Pre-pandemic, Oregon was part of a national trend of declining incarceration rates after more than doubling since the mid-1990s.There are two popular explanations for this decline: first, declining crime rates. Violent crime rates in the U.S. have declined by about 50% over the last 20 years. Also, facing record high incarceration rates, many U.S. states had been increasingly developing incarceration alternatives. These alternatives are typically rehabilitation or “diversion” programs that often include restitution, therapy, and community service, all with the goal of helping offenders avoid a felony conviction and incarceration.
A Demanding Job

Keeping 12,079 people behind bars is expensive. The total budget of the Oregon Department of Corrections for the two-year biennium (2021-2023) is $2.0 billion. That works out to roughly $228 a day to keep an incarcerated individual safely housed.

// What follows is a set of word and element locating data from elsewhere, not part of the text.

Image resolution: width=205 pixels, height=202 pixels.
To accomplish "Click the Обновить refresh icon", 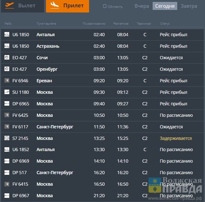I will click(105, 6).
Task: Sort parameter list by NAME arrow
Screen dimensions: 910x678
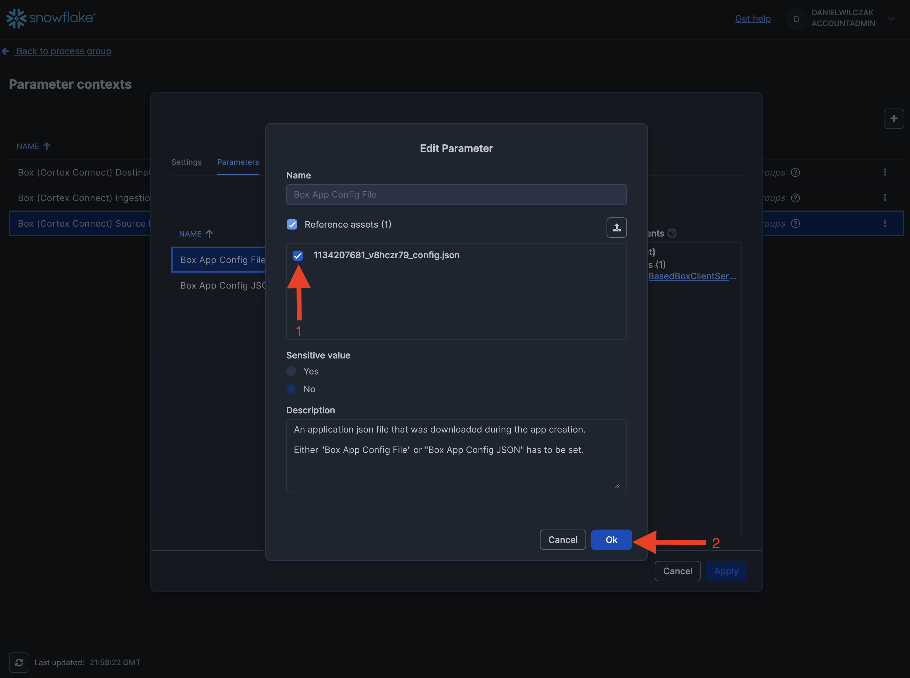Action: pos(209,234)
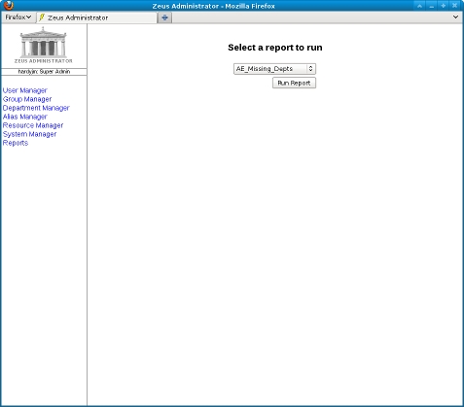Image resolution: width=464 pixels, height=407 pixels.
Task: Open the Alias Manager link
Action: [x=25, y=117]
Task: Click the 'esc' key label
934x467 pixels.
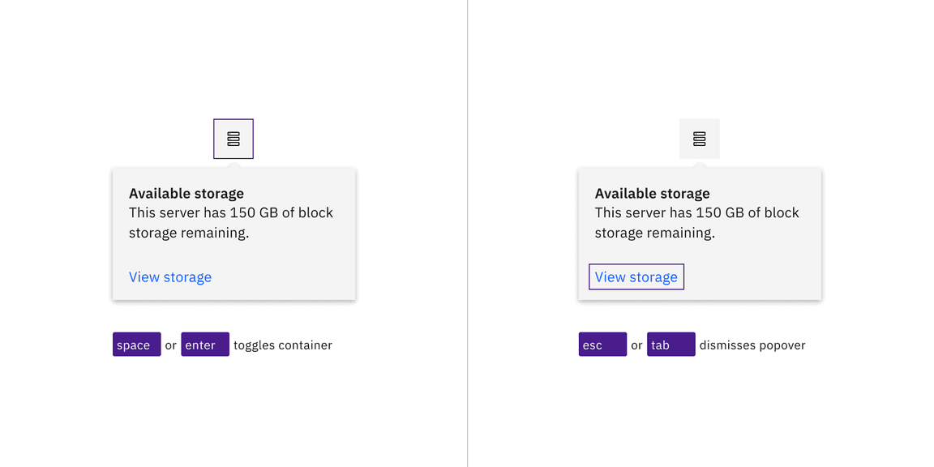Action: click(x=602, y=344)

The most common job in a correctional facility is correctional officer, a very challenging job. Correctional officers are responsible for overseeing offenders who have been convicted of a crime or are awaiting trial. Correctional officers maintain security and inmate accountability to prevent disturbances, assaults, and escapes. The work is a 24-hour, seven-day a week operation, with night shifts, weekends, holidays, and overtime as required.

Correctional officers maintain order within the institution and enforce rules and regulations while ensuring individuals incarcerated are orderly and obey rules. Correctional officers monitor the activities and supervise the work assignments of these individuals. Their duties may entail searching the incarcerated and their living quarters for contraband, settling disputes, and enforcing discipline. Correctional officers inspect the facilities, checking cells and other areas of the institution for unsanitary conditions, contraband, fire hazards, and any evidence of rule infractions.

For all this work, the median wage for a correctional officer in Oregon is $34.56 an hour. Assuming a 40-hour work week, that equates to $67,745 a year. However, overtime is very common for the 1,864 correctional officers in Oregon.

These benefits come with high costs. Research studies show that correctional officers suffer from high rates of: stress related illness, elevated blood pressure, and suicide. The high pressure responsibilities of this work have clear negative health effects, but Oregon has a responsibility to keep its citizens and those in custody. This is challenging and important work because the overall success of an incarcerated individual’s reintegration impacts our society as a whole.